Maybe the convention needs to be <SomeMenu>.<SomeGroup>.<SomeMenu>, with suffixes, as in ViewMenu.DevWindowsGroup.OtherWindowsMenu so the convention is more obvious.

madskristensen commented 3 years ago

Yes, having suffixes will be more clear. It just looks a little messy to me.

How about showing a tooltip for each entry to show the actual location? Btw, this is actual implementation I'm working on and not a photoshopped image.

image

StevenRasmussen commented 3 years ago

@madskristensen... um... that looks AWESOME! That would be extremely helpful in trying to figure out the correct location!

madskristensen commented 3 years ago

Here are a few more

image

image

yannduran commented 3 years ago

I think it's a good concept, however, you're going to have names like MainMenu. and CodeWindow. in the intellisense names, but you're displaying names like VSMain and VSEditor instead (at least in your first image). The rest of the images make more sense.

I do think that the font size needs to come down a bit though.

Oh and DevWindows makes more sense now that I can see where it fits!

yannduran commented 3 years ago

Yes, the suffixes do look a bit messy, but I think the clarity that they bring makes them worth considering.

That's why the original horrendous prefixes were in the names in the first place; to know which where groups and which were menus. Unfortunately they were condensed so much as to make them often illegible to developers. I'm sure they made perfect sense to the C++ programmers at the time that they added them though.

Maybe your images will counter the loss of knowing which ones are menu names and which ones are group names. My concern was that by losing that distinction it was relying on convention a little too much. But then again maybe intellisense will make that point moot.

I know I'm going back and forth, but I'm just expressing my thought process.

bluetarpmedia commented 3 years ago

I'd vote for suffixes, even if only for the group part.

File.Print, Edit.GoTo and View.Code all look very command-like to me because they directly correspond to commands with those exact names inside their menus, whereas the group-only suffix helps:

File.PrintGroup Edit.GoToGroup View.CodeGroup

madskristensen commented 3 years ago

Just so we're clear, it means that

Edit.LanguageInfo.Advanced.Commands

becomes

Edit.LanguageInfoGroup.Advanced.CommandsGroup

Does that look not too long and easier to understand to everybody?
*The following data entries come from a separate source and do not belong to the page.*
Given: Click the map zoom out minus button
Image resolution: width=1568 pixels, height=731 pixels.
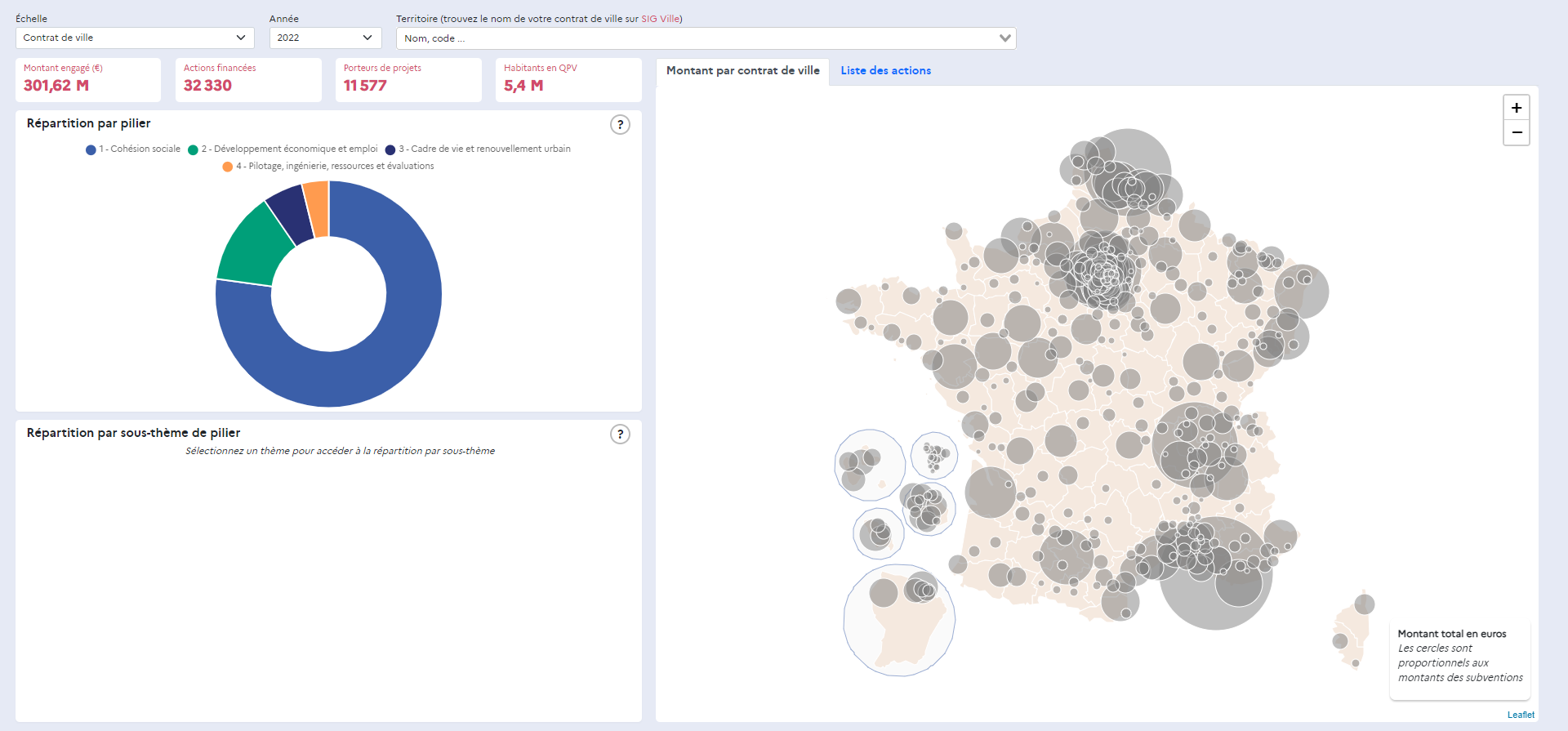Looking at the screenshot, I should (x=1516, y=133).

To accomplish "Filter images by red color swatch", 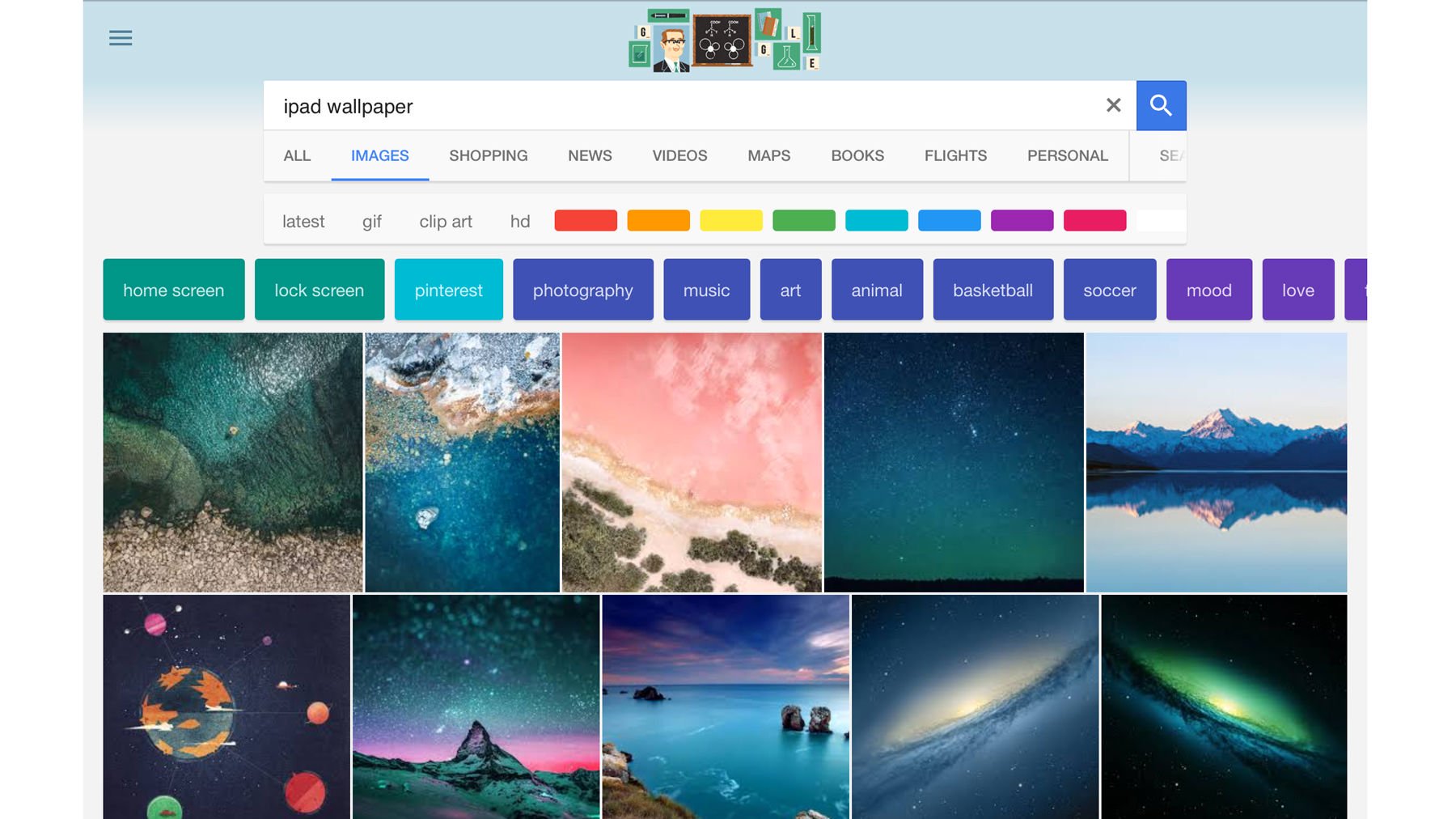I will click(586, 220).
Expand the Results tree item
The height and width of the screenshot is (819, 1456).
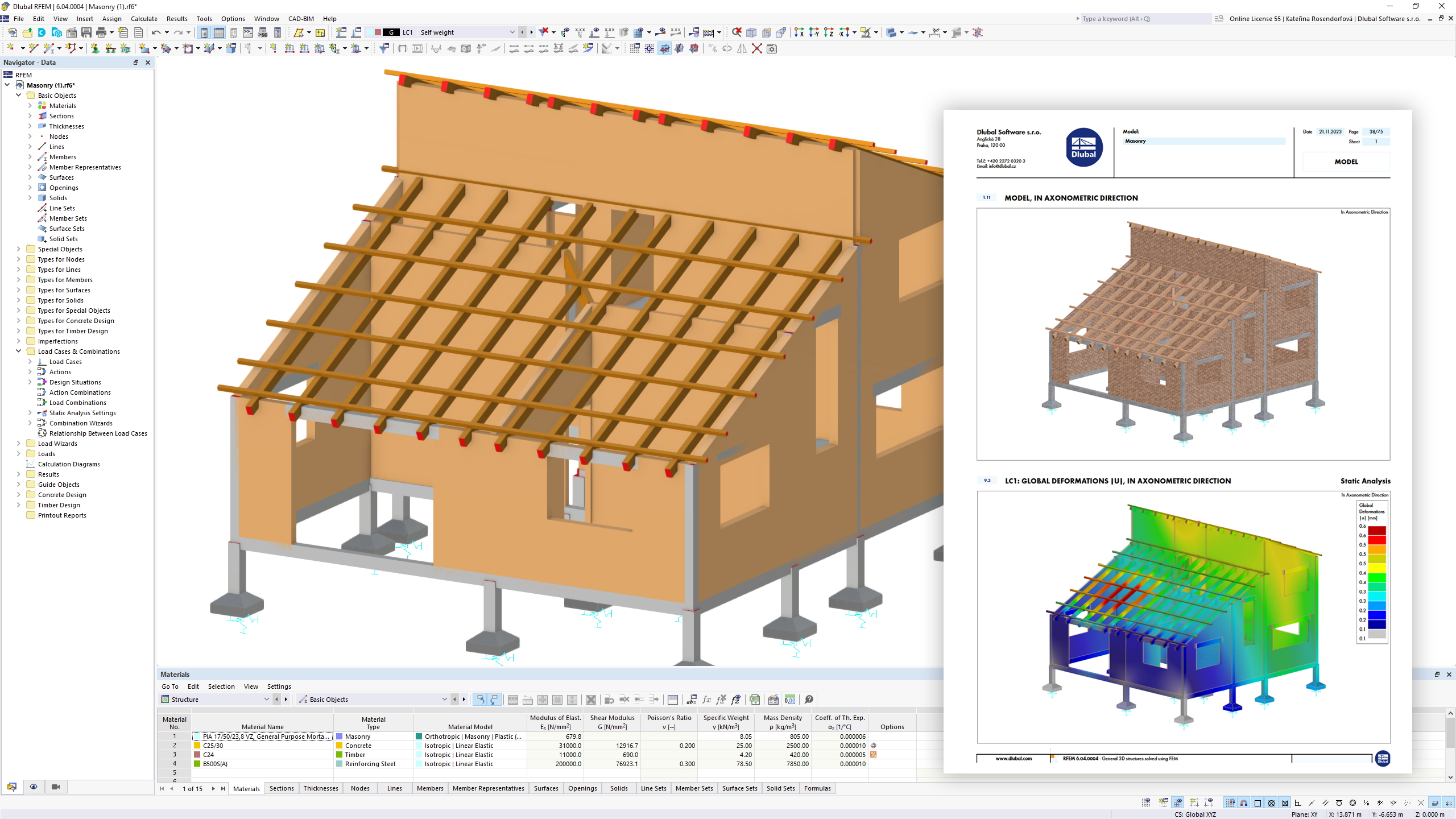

bluetarpmedia commented 3 years ago

Personally I think the little bit of extra verbosity is worth the trade off for the clarity.

yannduran commented 3 years ago

@madskristensen

Normally I'd prefer the simpler option, but in this case I agree with @bluetarpmedia that it's ambiguous whether the names actually refer to groups/menus etc. Good code should always make it clear what names mean (within reason of course).

With intellisense, it's not like you're going to be typing in the whole name anyway. It'd be especially helpful for developers who are new to extensions. Even with Mad's idea to have an accompanying image, you should still be able to see at a glance what something.something.something actually means.

Unless maybe a tooltip would be an acceptable alternative?